Exercise directions:
Continue the passage on social media tactics for retailers, starting after its final sentence.
┌─ Page text
Retailers can also execute similar tactics to spur foot traffic in-store and direct customers to Twitter - or any online community - for exclusive contest information.
5. Encourage check-ins. While the onslaught of location-based "check-in" services may seem overwhelming, there are many benefits to offering incentives for check-ins. Facebook Deals, for example, allows brands to drive those who like their business in-store and customers to Facebook for the deal, thus marrying the on- and offline communities. When consumers check-in to a location from most geo-location applications, it automatically posts to their Facebook and Twitter feeds (if they set up their accounts for social sharing). Thus, check-ins can increase a brand's exposure exponentially.
Vons and Pepsi both put a twist on basic check-ins when they teamed up with Foursquare. The Vons/Pepsi/Foursquare partnership made it easy for consumers to integrate their Vons Club card with Foursquare and receive special savings from Pepsi. Applications like Foursquare provide ample opportunities for business to offer incentives and syncing loyalty programs with social check-ins is a win-win for consumers and businesses.
└─
┌─ Stored data
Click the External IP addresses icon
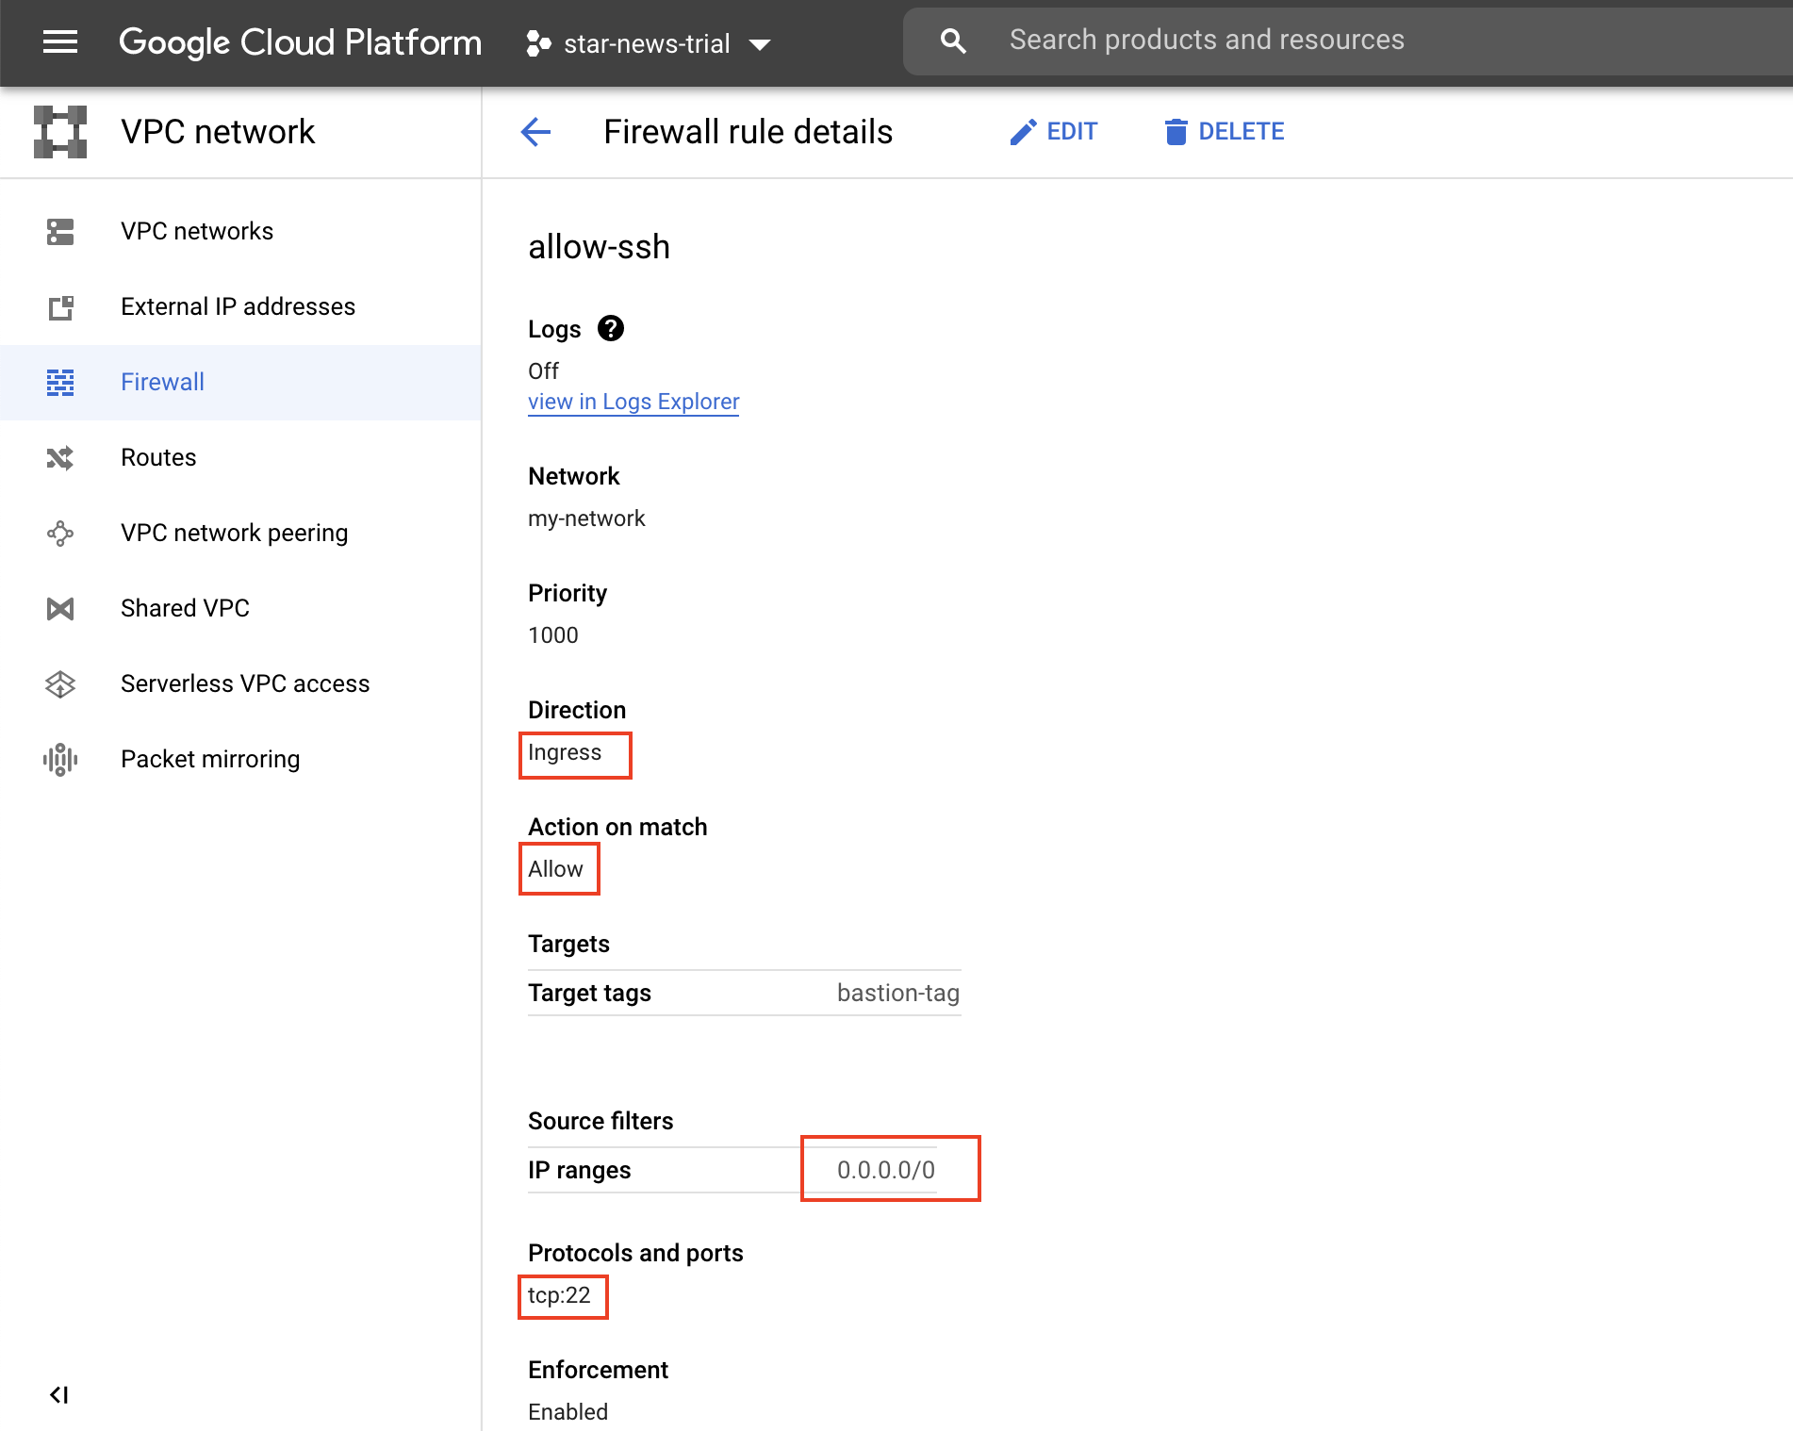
└─
Expected output:
Consumers are constantly seeking ways to translate their social media interactions into something more tangible. With new and evolving technologies, now is the time for companies to get creative and examine opportunities to extend the conversation, transparently and authentically, into the daily lives of their social communities. By engaging the social media family across multiple channels, platforms and locations, a brand can build and expand a loyal community of enthusiasts.
Anne Buehner uses her creativity and sharp communication skills to tell a brand's story to the world and foster a community of engaged fans. As the Associate Social Media Strategist at Red Door Interactive, an Internet Presence Management firm with offices in San Diego and Denver, Anne works with clients that include the California Avocado Commission, Rubio's Fresh Mexican Grill, Garden Fresh Corp., and Charlotte Russe. Anne's writings on the subject of social media and PR have been published in Social Computing Journal, Tech & Learning Magazine, Career Guide 101, and more. She can be reached at email@example.com or on Twitter at http://twitter.com/anneripley.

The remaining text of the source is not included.